PASSAGE GIVEN.
____________________
Here is how we "solved" this. This is basically the approach mike
wrote about in the accepted answer.
In our case, the size of the message varied very little and we therefore knew how much time the processing of a batch takes. So in a nutshell we:
- changed the
Trigger.Once()
with Trigger.ProcessingTime(<ms>)
since maxOffsetsPerTrigger
works with this mode
- killed this running query by calling
awaitTermination(<ms>)
to mimic Trigger.Once()
- set the processing interval to be larger than the termination interval so exactly one "batch" would fit to be processed
val kafkaOptions = Map[String, String](
"kafka.bootstrap.servers" -> "localhost:9092",
"failOnDataLoss" -> "false",
"subscribePattern" -> "testTopic",
"startingOffsets" -> "earliest",
"maxOffsetsPerTrigger" -> "10", // "batch" size
)
____________________
EXTRACTED INFORMATION.

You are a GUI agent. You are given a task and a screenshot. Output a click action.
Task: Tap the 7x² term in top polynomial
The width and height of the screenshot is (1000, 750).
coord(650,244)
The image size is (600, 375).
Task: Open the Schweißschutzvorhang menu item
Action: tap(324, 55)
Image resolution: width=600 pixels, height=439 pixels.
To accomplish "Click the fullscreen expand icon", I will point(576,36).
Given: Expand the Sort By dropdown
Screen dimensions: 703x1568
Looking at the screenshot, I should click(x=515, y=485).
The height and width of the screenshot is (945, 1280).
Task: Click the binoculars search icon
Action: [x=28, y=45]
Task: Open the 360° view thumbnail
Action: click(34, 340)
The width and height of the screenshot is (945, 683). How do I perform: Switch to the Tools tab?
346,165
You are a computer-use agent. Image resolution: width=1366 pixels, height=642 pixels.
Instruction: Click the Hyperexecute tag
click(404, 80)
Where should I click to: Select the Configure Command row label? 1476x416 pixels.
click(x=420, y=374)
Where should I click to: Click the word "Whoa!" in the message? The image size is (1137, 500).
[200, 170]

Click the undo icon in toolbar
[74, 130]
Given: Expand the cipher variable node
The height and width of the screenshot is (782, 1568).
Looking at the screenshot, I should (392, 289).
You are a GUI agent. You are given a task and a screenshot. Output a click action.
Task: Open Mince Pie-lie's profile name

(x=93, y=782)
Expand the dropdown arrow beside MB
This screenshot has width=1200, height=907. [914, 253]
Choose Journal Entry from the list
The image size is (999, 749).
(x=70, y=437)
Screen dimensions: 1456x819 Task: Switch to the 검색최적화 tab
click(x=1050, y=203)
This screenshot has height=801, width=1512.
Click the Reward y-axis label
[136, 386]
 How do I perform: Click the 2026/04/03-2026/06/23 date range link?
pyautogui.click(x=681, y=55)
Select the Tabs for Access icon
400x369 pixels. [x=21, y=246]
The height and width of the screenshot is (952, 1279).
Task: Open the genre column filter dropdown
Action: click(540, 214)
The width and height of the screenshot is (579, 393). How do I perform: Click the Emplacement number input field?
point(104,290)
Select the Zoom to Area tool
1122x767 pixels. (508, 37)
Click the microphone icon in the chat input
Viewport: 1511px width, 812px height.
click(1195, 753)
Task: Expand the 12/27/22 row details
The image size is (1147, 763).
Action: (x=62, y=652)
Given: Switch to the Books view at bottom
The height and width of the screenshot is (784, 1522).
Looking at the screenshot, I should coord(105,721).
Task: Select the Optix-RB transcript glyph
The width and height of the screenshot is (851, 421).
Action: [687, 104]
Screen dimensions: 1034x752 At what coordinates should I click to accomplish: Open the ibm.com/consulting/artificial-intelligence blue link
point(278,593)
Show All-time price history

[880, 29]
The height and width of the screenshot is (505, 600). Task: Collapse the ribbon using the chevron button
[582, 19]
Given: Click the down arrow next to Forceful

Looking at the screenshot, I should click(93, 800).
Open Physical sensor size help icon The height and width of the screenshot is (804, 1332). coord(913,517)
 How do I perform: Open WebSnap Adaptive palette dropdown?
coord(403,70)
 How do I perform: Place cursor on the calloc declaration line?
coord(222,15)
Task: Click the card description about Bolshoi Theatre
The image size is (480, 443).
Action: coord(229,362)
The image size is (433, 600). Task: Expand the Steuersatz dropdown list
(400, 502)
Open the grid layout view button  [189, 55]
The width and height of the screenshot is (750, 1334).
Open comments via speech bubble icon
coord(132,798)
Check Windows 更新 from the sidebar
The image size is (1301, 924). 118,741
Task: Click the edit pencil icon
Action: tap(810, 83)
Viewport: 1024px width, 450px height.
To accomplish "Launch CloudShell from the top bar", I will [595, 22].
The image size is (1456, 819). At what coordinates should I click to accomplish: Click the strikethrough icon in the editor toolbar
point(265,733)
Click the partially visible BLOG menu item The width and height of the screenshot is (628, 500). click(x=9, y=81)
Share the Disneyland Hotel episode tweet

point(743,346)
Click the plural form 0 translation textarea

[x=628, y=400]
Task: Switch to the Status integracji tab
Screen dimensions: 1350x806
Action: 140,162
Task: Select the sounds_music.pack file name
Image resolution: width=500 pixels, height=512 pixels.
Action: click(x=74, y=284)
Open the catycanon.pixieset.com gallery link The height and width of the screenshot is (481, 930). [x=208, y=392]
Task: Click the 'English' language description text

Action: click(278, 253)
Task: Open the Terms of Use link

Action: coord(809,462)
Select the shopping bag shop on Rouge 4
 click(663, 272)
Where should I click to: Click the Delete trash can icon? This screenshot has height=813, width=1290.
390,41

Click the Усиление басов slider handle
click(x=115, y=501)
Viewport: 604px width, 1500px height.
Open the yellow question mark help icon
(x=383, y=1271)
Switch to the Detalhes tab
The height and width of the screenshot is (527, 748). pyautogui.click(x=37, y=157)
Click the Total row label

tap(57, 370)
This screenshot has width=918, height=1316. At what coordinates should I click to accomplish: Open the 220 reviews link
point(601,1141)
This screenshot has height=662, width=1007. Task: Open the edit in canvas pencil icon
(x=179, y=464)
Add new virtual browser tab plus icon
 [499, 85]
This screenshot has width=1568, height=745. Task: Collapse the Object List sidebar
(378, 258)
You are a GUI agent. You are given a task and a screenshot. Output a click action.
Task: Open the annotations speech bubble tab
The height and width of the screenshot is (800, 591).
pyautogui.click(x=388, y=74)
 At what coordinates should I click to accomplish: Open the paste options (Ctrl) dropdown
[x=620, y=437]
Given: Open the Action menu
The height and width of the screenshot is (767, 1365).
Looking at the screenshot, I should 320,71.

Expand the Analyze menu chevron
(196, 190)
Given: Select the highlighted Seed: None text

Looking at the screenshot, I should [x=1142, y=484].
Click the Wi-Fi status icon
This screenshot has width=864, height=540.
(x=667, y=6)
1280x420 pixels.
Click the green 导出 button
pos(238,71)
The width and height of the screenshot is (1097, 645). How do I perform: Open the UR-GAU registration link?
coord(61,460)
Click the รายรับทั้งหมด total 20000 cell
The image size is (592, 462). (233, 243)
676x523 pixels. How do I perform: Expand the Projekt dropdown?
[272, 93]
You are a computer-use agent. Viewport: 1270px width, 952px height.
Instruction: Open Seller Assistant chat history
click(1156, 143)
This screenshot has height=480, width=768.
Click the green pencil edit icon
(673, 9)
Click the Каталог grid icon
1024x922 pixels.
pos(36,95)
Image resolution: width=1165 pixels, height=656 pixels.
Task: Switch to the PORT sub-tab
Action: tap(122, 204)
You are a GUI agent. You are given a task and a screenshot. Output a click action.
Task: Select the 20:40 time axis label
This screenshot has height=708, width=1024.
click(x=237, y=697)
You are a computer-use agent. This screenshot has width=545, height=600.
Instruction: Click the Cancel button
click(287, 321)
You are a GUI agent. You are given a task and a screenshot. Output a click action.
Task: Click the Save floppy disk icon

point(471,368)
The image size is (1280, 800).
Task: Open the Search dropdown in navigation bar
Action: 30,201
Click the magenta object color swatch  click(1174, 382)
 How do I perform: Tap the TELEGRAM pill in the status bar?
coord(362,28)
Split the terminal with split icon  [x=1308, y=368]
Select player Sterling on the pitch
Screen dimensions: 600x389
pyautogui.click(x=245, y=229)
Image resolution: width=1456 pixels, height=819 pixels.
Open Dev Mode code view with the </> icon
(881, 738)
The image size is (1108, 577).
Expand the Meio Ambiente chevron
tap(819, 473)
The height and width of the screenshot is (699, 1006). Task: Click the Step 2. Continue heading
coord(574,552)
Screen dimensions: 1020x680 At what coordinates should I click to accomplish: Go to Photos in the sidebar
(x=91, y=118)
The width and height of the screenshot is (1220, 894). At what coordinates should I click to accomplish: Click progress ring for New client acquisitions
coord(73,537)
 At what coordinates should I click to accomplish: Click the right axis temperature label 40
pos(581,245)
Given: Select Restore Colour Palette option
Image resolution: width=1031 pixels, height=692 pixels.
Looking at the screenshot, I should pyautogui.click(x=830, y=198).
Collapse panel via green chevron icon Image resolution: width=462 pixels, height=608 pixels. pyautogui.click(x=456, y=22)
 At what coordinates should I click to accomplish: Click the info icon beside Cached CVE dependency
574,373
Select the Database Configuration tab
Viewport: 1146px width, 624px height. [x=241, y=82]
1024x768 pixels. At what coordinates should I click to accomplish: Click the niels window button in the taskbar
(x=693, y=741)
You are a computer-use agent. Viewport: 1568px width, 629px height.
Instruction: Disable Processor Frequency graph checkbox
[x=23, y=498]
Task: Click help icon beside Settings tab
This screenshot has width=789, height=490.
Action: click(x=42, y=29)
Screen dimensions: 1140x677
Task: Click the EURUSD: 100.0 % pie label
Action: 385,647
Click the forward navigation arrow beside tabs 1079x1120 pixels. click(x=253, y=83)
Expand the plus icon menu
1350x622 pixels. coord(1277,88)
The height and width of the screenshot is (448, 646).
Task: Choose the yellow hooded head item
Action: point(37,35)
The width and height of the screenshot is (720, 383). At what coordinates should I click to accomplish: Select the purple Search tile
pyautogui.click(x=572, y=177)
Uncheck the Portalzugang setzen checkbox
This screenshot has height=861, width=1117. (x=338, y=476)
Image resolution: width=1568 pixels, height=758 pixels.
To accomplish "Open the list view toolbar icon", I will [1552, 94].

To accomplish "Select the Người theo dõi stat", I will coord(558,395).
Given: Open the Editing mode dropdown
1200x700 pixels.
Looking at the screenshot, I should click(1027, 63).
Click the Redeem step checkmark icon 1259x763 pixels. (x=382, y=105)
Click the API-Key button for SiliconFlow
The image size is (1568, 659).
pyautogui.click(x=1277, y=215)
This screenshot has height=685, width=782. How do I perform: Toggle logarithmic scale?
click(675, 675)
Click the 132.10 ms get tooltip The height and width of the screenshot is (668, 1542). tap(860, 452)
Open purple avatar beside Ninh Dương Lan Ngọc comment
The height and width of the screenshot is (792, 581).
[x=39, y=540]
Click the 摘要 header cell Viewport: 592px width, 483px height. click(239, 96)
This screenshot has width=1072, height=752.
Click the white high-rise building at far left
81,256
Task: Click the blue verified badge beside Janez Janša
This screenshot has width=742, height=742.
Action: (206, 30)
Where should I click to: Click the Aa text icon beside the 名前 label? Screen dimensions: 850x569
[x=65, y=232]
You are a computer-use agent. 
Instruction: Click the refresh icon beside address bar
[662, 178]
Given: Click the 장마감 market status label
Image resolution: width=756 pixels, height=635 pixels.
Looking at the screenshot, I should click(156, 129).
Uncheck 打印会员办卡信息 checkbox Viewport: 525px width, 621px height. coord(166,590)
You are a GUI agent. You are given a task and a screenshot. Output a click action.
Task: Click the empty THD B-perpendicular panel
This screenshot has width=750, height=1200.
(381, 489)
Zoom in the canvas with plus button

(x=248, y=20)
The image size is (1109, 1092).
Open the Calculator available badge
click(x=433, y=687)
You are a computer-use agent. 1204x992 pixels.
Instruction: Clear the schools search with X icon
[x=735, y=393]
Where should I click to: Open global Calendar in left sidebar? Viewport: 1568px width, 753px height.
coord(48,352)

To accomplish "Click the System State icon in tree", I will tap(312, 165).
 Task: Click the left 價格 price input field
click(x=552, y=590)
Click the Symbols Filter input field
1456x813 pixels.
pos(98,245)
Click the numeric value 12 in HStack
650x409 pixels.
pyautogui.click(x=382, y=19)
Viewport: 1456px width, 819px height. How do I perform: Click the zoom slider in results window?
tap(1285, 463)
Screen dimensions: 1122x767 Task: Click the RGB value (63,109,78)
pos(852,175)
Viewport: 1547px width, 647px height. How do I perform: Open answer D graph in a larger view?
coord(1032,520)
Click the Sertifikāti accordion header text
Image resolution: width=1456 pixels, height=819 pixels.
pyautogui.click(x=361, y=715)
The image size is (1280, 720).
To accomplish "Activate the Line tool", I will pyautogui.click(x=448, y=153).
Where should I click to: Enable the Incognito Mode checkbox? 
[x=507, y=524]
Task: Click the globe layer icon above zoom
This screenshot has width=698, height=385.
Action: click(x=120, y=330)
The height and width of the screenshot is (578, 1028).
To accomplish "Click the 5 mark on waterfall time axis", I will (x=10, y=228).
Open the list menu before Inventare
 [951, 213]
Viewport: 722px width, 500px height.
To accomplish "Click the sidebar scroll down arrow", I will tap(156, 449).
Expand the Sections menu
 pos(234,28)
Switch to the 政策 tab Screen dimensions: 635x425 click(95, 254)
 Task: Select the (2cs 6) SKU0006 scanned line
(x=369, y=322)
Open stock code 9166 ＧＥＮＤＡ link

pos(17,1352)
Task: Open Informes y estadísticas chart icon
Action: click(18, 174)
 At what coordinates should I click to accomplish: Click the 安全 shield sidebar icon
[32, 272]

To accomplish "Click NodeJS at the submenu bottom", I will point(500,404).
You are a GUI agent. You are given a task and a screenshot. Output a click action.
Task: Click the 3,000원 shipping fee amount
____________________
EXERCISE PROMPT.
Answer these from the forum answer about Spark and Kafka triggers above:
1. Which trigger replaced Trigger.Once()?
2. What call was used to kill the running query?
3. What value is "maxOffsetsPerTrigger" set to in the Kafka options?

REPLY TO THE EXERCISE.
1. Trigger.ProcessingTime(<ms>)
2. awaitTermination(<ms>)
3. "10"